§ RECORDS TO USE
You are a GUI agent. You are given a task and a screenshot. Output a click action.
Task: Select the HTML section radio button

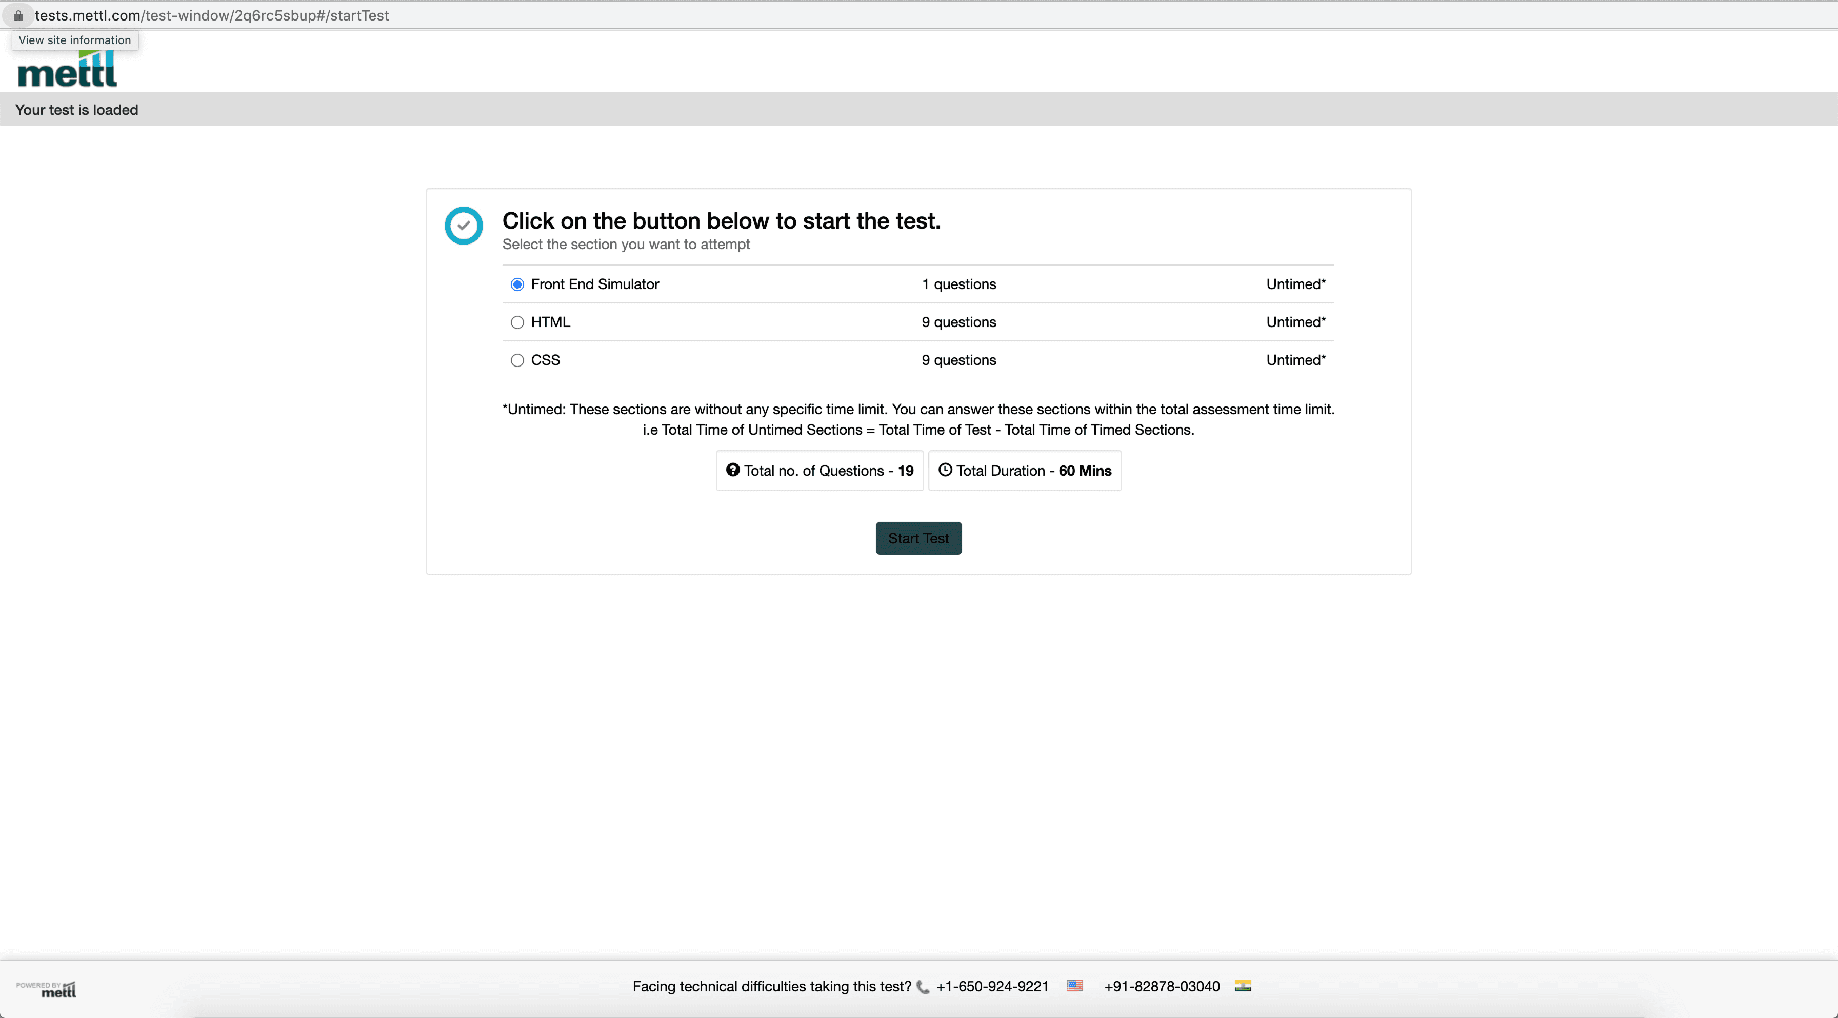(517, 322)
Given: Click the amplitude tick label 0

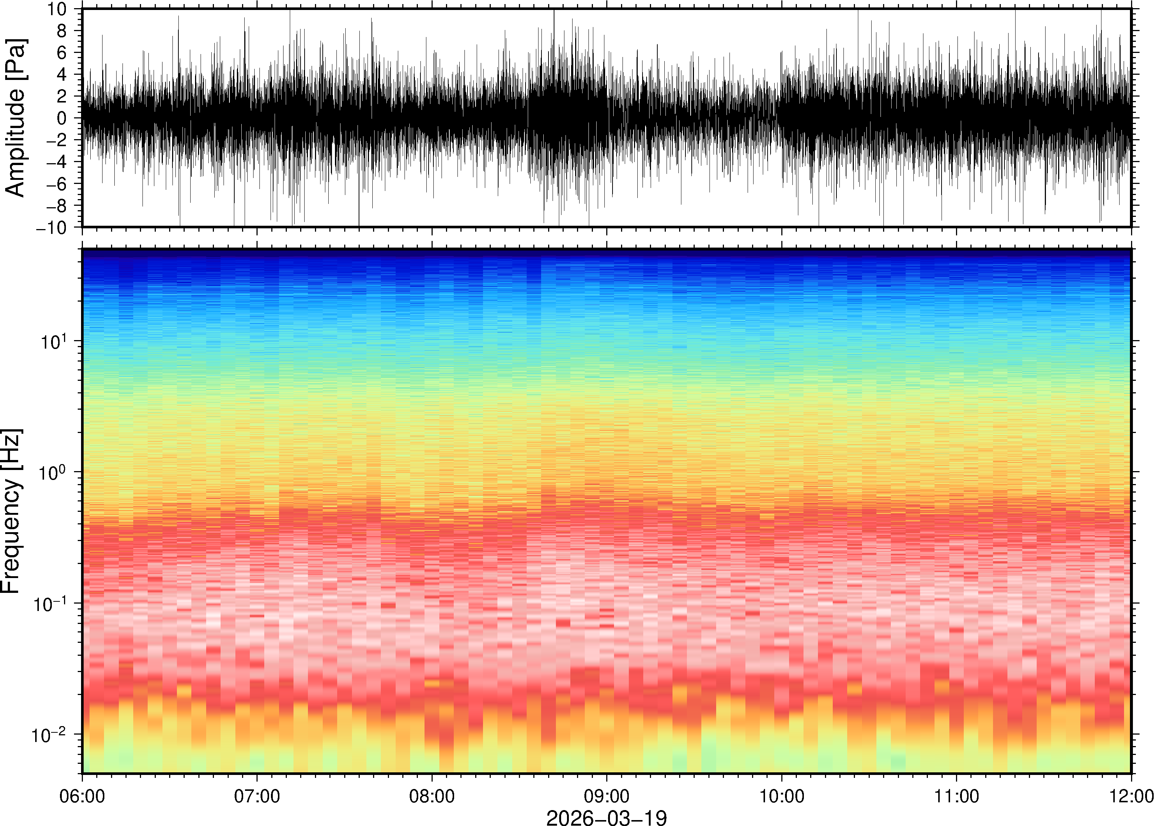Looking at the screenshot, I should [62, 119].
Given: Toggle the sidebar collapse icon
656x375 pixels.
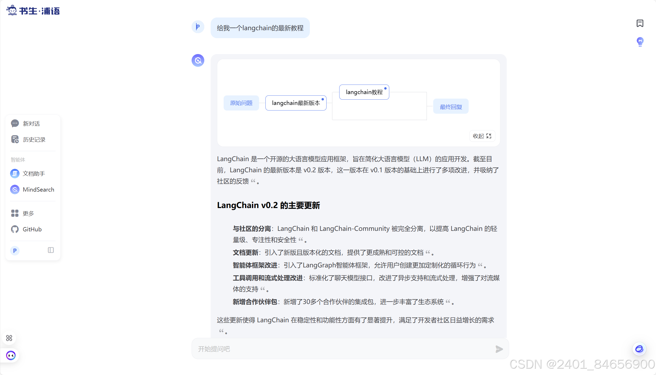Looking at the screenshot, I should (51, 250).
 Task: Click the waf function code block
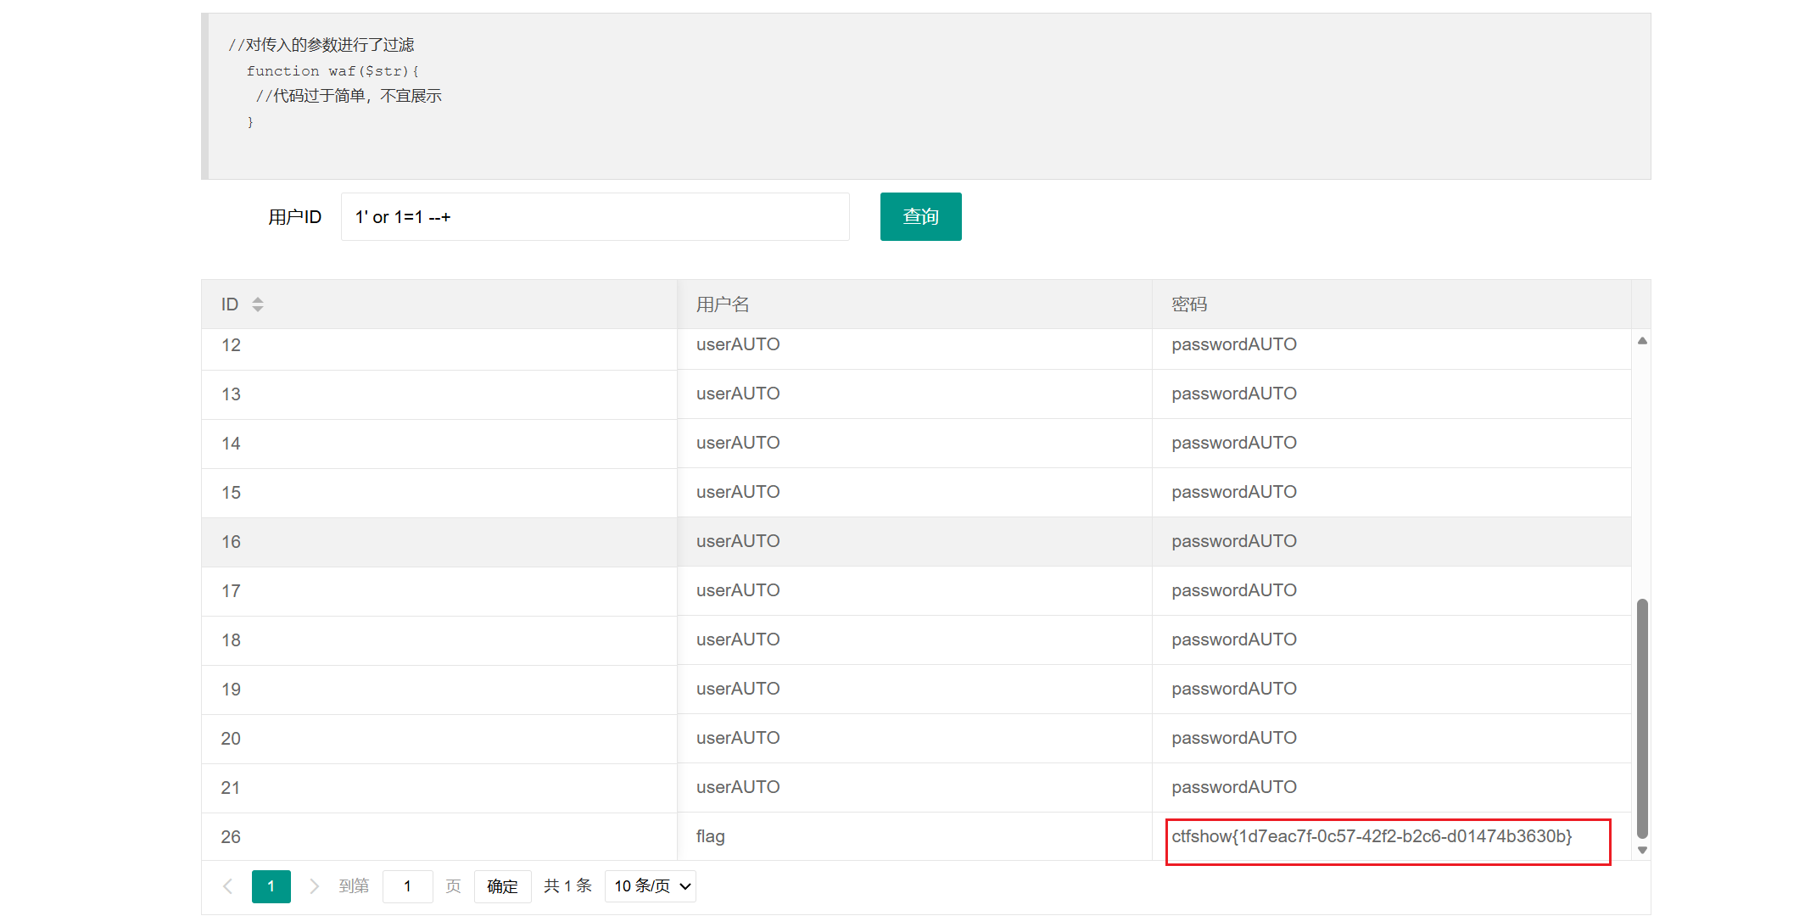coord(925,96)
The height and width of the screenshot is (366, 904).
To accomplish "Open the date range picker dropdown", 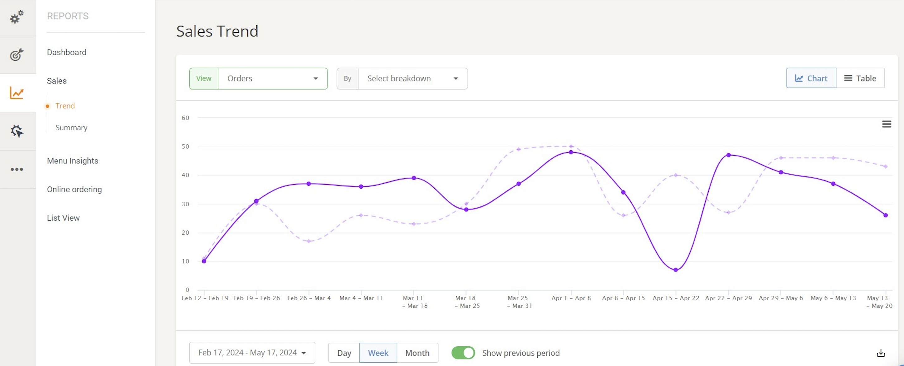I will coord(252,353).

§ BRIEF
Copy exactly what appears in the entries, beginning with the first line and ending with the line that has "Given: Toggle the sidebar collapse icon", but not the pictures.

§ FINAL ANSWER
You are a GUI agent. You are given a task and a screenshot. Output a click action.
Task: Select the HTML section radio button

(517, 322)
Given: Click the amplitude tick label 0

Looking at the screenshot, I should [62, 119].
Given: Toggle the sidebar collapse icon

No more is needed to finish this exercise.